---- Excerpt to read

Incorrect benefit quotation: Mrs J Robbins v Citigroup Group Global Markes Limited and Gallagher Benefits Consulting Limited

In this case the Ombudsman found that a deferred member of the Citifinancial (AVCO) UK Pension and Life Assurance Scheme who took her benefits 7 months early and stopped looking for alternative employment on the basis of an incorrect benefits quotation was deprived of the chance to earn over £10,000 in the period between her actual retirement and her normal retirement age of 60 ("NRA").

The Deputy Pensions Ombudsman ("DPO") held that the issuing of an incorrect quote on which the member had relied amounted to maladministration, and that had she not been given the quote she would not have retired early. The DPO ordered that the scheme was to pay the member her full pension going forwards, as if she had retired at NRA, with any increases. When estimating her past losses, the DPI included the pro rata average salary of those jobs which the member had secured interviews for in the run up to her retirement, albeit without job offers. These indicated she had a "reasonable prospect of securing a role" before NRA. (In practice, no award for past losses was made as the lost pension payments and earnings were broadly offset by the early monthly pension payments the member had received).

--------
---- Data section

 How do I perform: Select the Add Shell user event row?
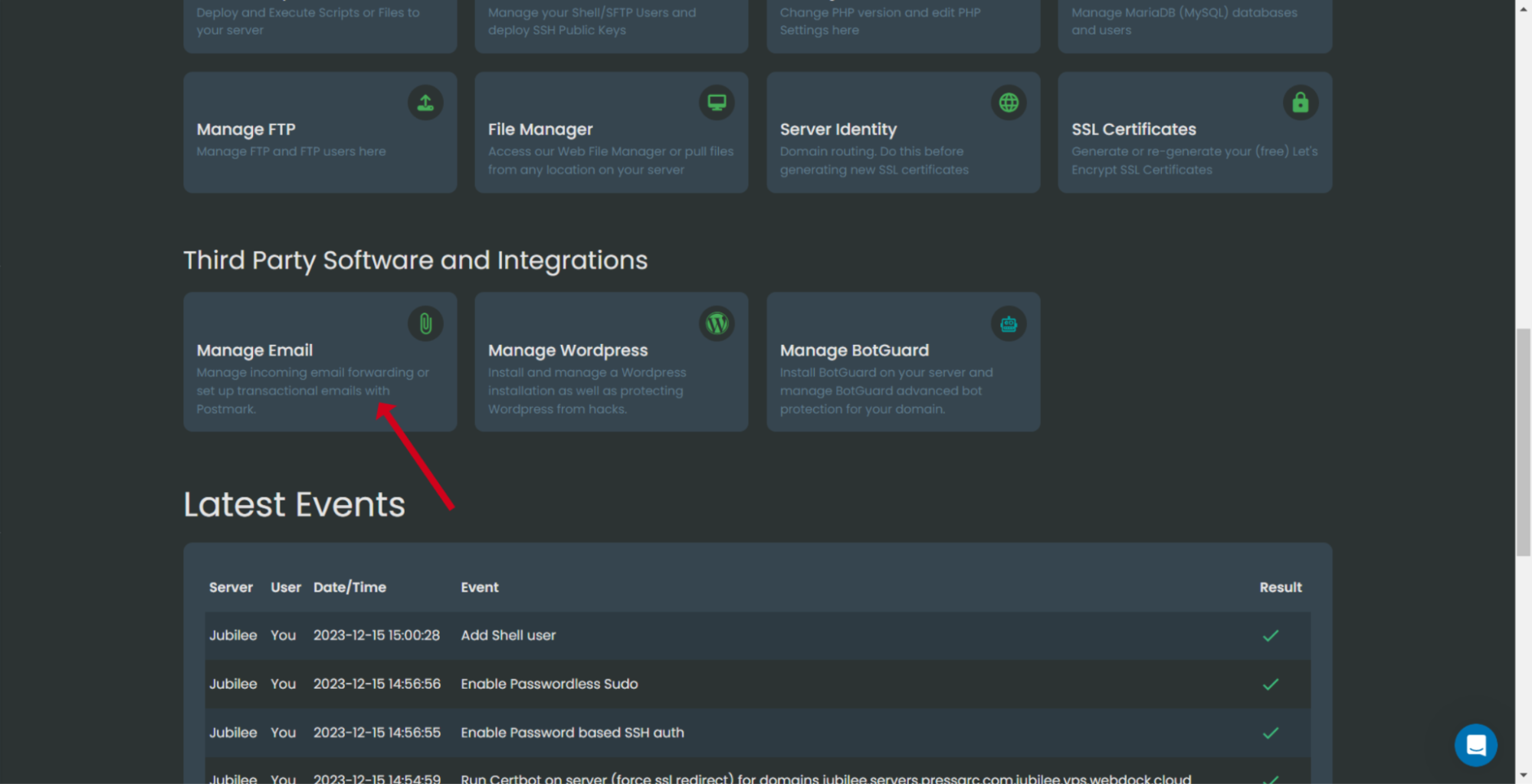pos(508,635)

--------

### Activity A
Translate this sentence from the Ombudsman case summary into Spanish: "The DPO ordered that the scheme was to pay the member her full pension going forwards, as if she had retired at NRA, with any increases."
### Activity B
Reproduce the stretch of the Ombudsman case summary from "The Deputy Pensions" through "member had received).".
### Activity C
According to the Ombudsman case summary, how many months early did the member take her benefits?
The data isn't needed for any of this work.

### Output A
El DPO ordenó que el plan pagara a la afiliada su pensión completa en adelante, como si se hubiera jubilado en la NRA, con los aumentos que correspondieran.

### Output B
The Deputy Pensions Ombudsman ("DPO") held that the issuing of an incorrect quote on which the member had relied amounted to maladministration, and that had she not been given the quote she would not have retired early. The DPO ordered that the scheme was to pay the member her full pension going forwards, as if she had retired at NRA, with any increases. When estimating her past losses, the DPI included the pro rata average salary of those jobs which the member had secured interviews for in the run up to her retirement, albeit without job offers. These indicated she had a "reasonable prospect of securing a role" before NRA. (In practice, no award for past losses was made as the lost pension payments and earnings were broadly offset by the early monthly pension payments the member had received).

### Output C
7 months early.